Here are some tidbits from chapter 14, The Dance of God.

p. 214 "In self-centeredness we demand that others orbit around us...The inner life of the triune God, however, is utterly different. The life of the Trinity is characterized not by self-centeredness but by mutually self-giving love. When we delight and serve someone else, we enter into a dynamic orbit around him or her, we center on the interests and desires of the other. That creates a dance, particularly if there are three persons, each of whom moves around the other two...Each of the divine persons centers upon the others. None demands that the others revolve around him. Each voluntarily circles the other two...That creates a dynamic, pulsating dance of joy and love."

p.217 "You will nver get a sense of self by standing still, as it were, and making everything revolve around your needs and interests. Unless you are willing to experience the loss of options and the individual limitations that comes from being in committed relationships, you will remain out fo touch with your own nature and the nature of things...We were made for mutually self-giving, other-directed love. Self-centeredness destroys the fabric of what God has made."

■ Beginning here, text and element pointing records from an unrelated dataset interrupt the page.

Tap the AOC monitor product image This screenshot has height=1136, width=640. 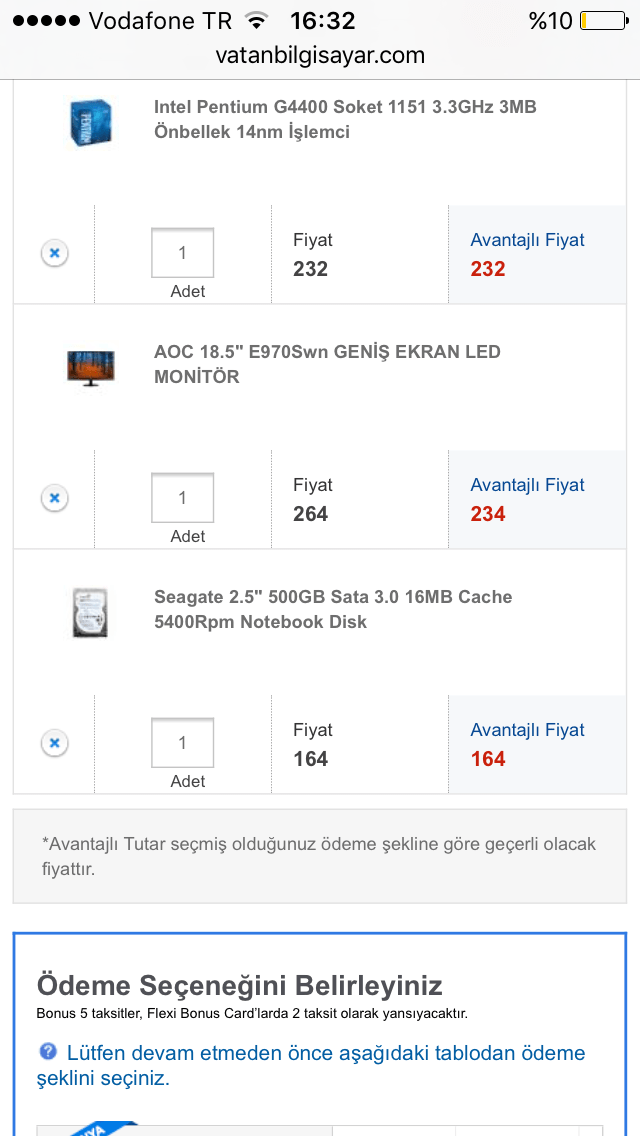coord(90,367)
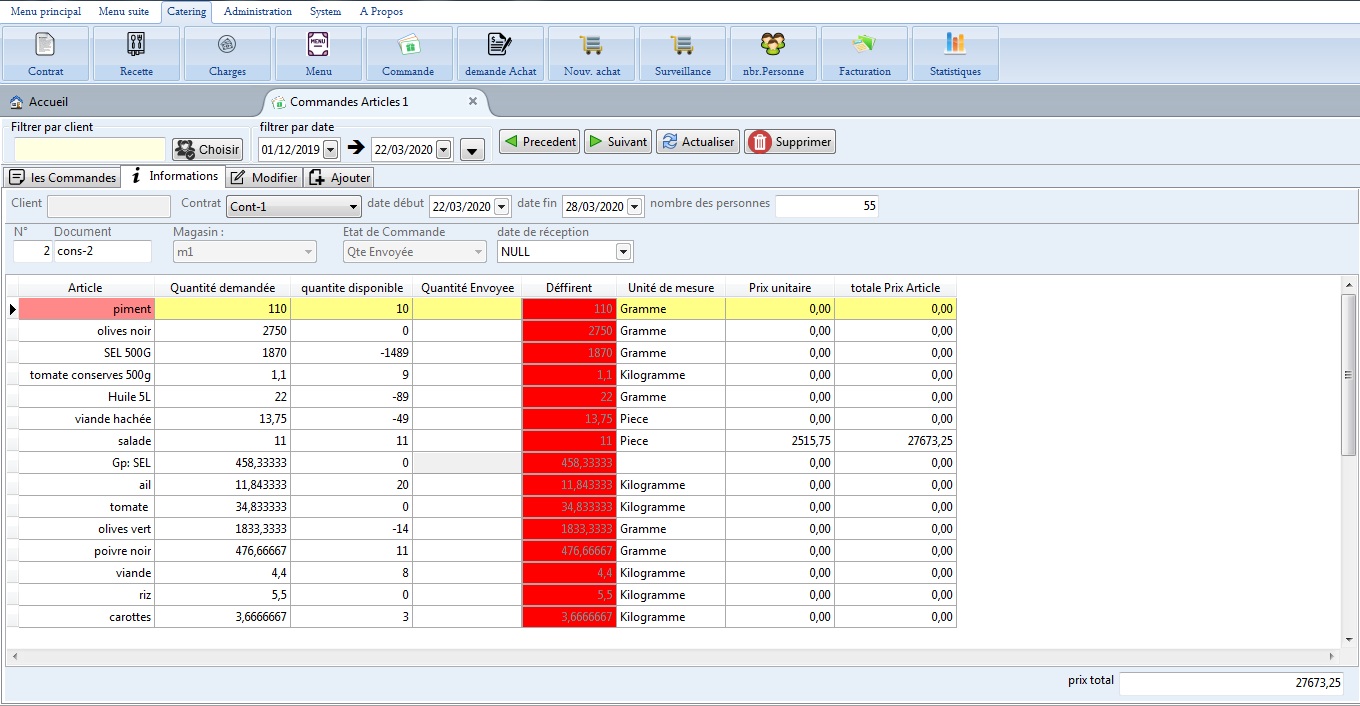Switch to the Modifier tab
Viewport: 1360px width, 706px height.
pyautogui.click(x=264, y=178)
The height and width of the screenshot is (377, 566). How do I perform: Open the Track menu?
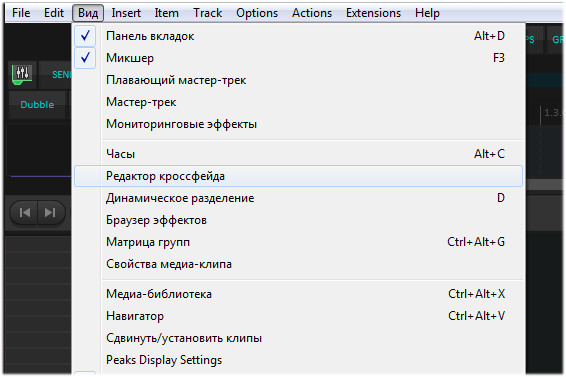click(x=208, y=13)
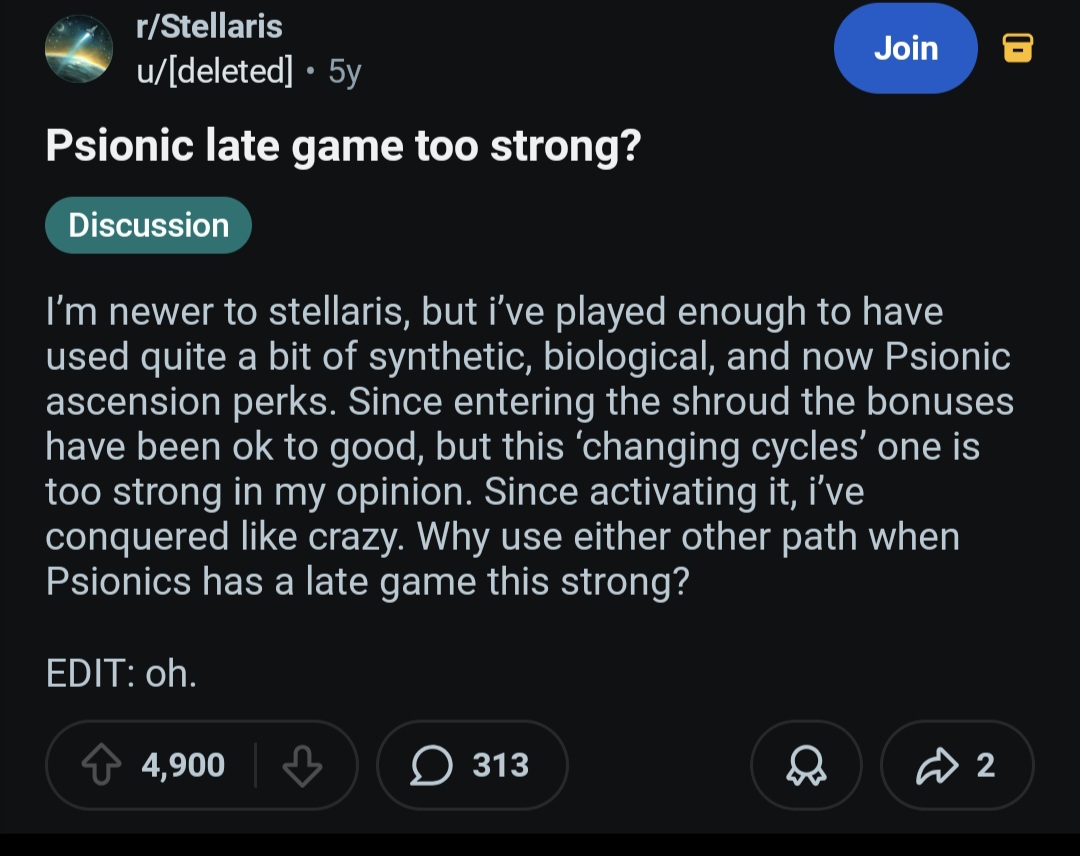The image size is (1080, 856).
Task: Click the share count showing 2
Action: pyautogui.click(x=986, y=764)
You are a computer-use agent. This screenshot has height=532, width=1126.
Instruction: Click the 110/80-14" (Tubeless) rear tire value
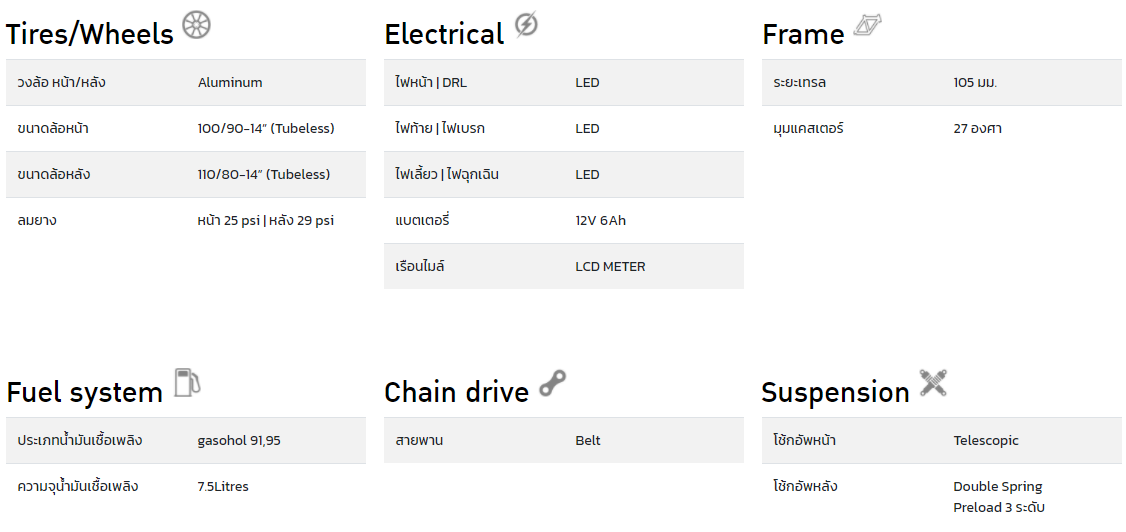point(264,174)
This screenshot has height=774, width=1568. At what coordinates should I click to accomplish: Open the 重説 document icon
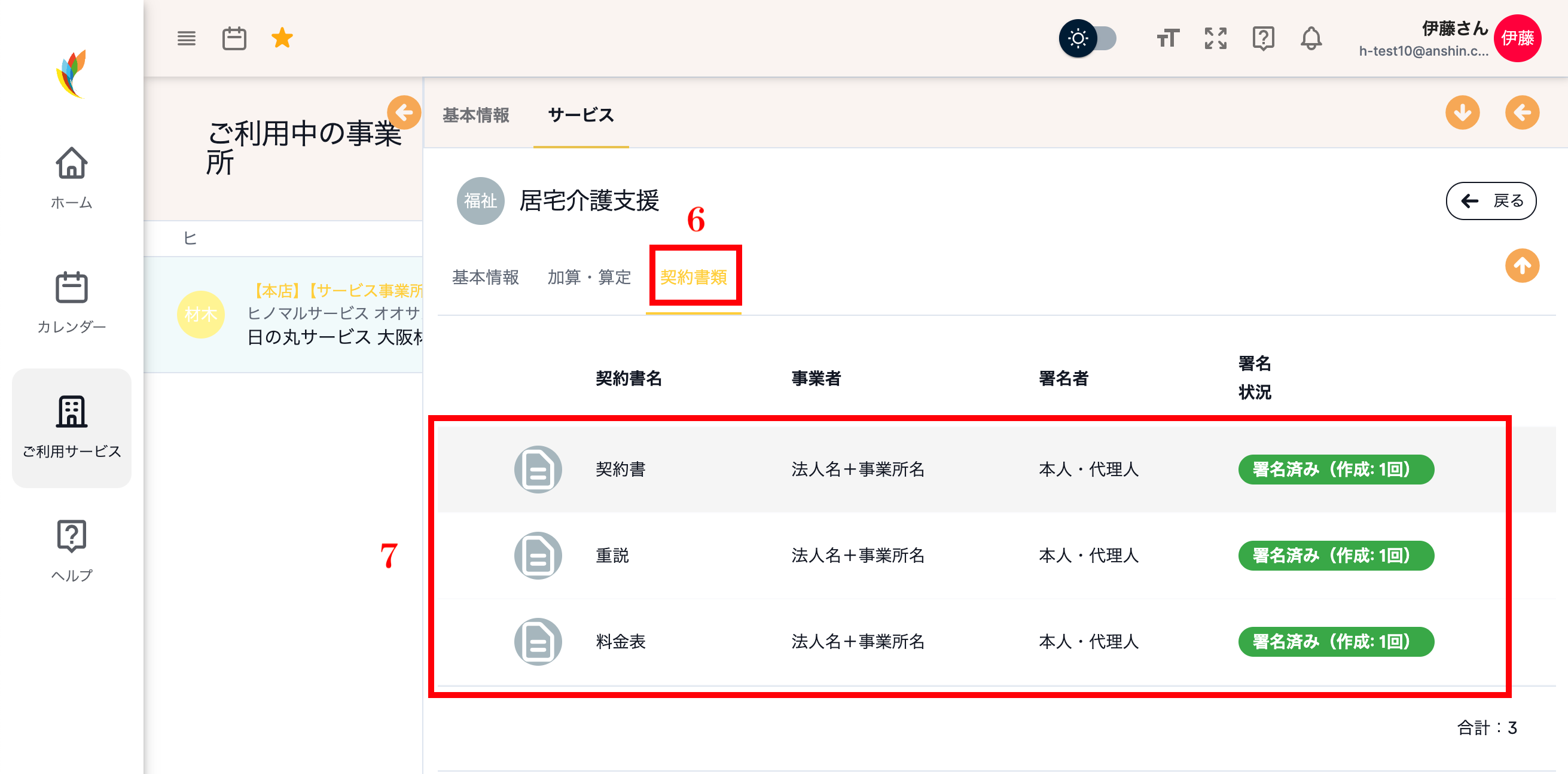click(x=538, y=556)
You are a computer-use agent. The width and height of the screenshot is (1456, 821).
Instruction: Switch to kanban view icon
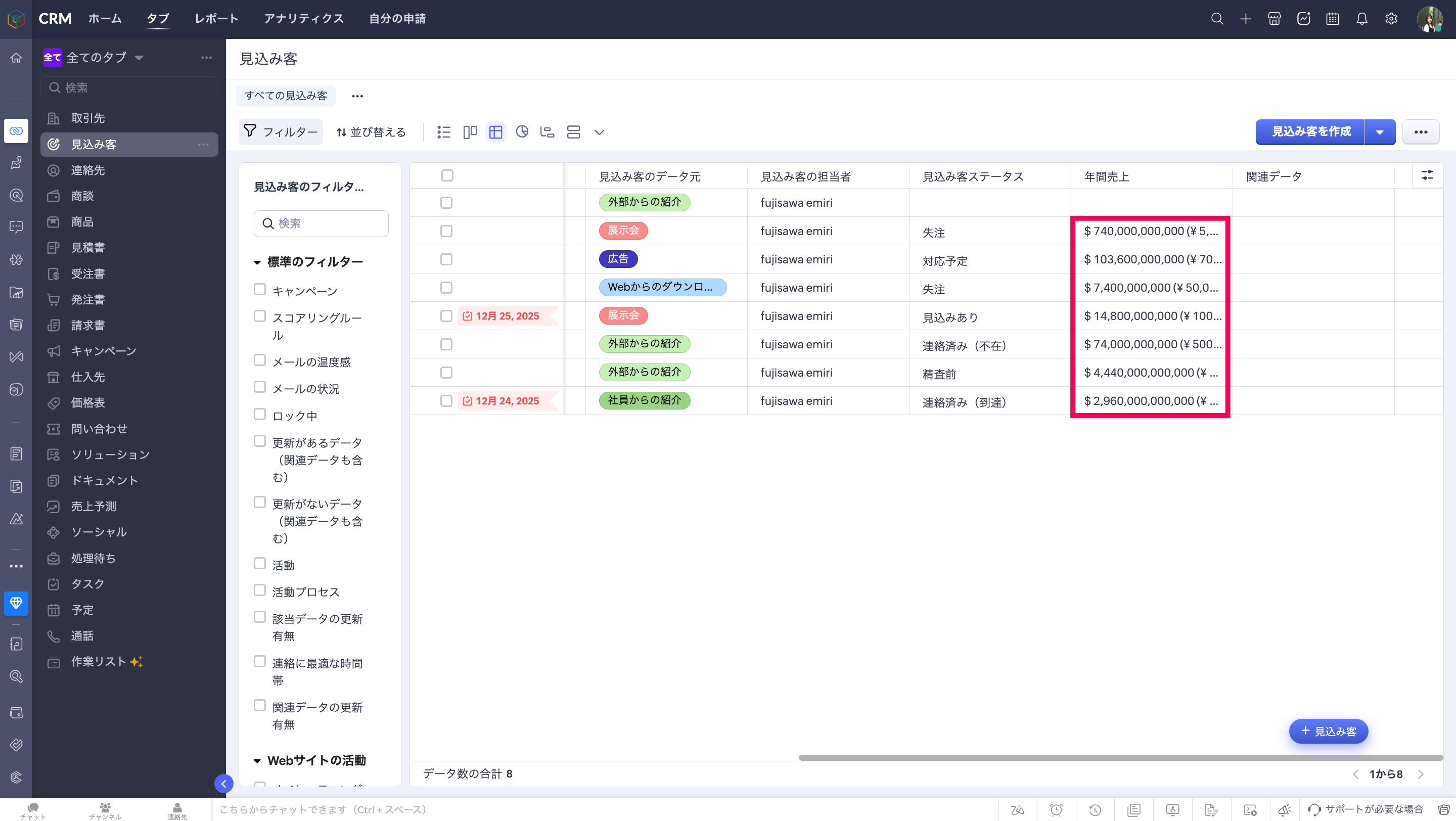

p.218 "He has infinite happiness not through self-centeredness, but through self-giving, other-centered love. And the only way we, who have been created in his image, can have this same joy, is if we center our entire lives around him instead of ourselves."

p. 218 Quoting historian George Marsden's summary of Jonathan Edwards' idea: "Why would such an infinitely good, perfect, and eternal being create? The ultimate reason that God creates is not to remedy some lack in God, but to extend that perfect internal communication of the triune God's goodness and love...The universe is an explosion of God's glory."

p.224 "Jesus's life, death, and resurrection was an infinitely costly rescue operation...To be a Christian today is to become part of that same operation..."

I certainly enjoyed the book and will be reaching for it regularly. Let me know if anything stuck out to you.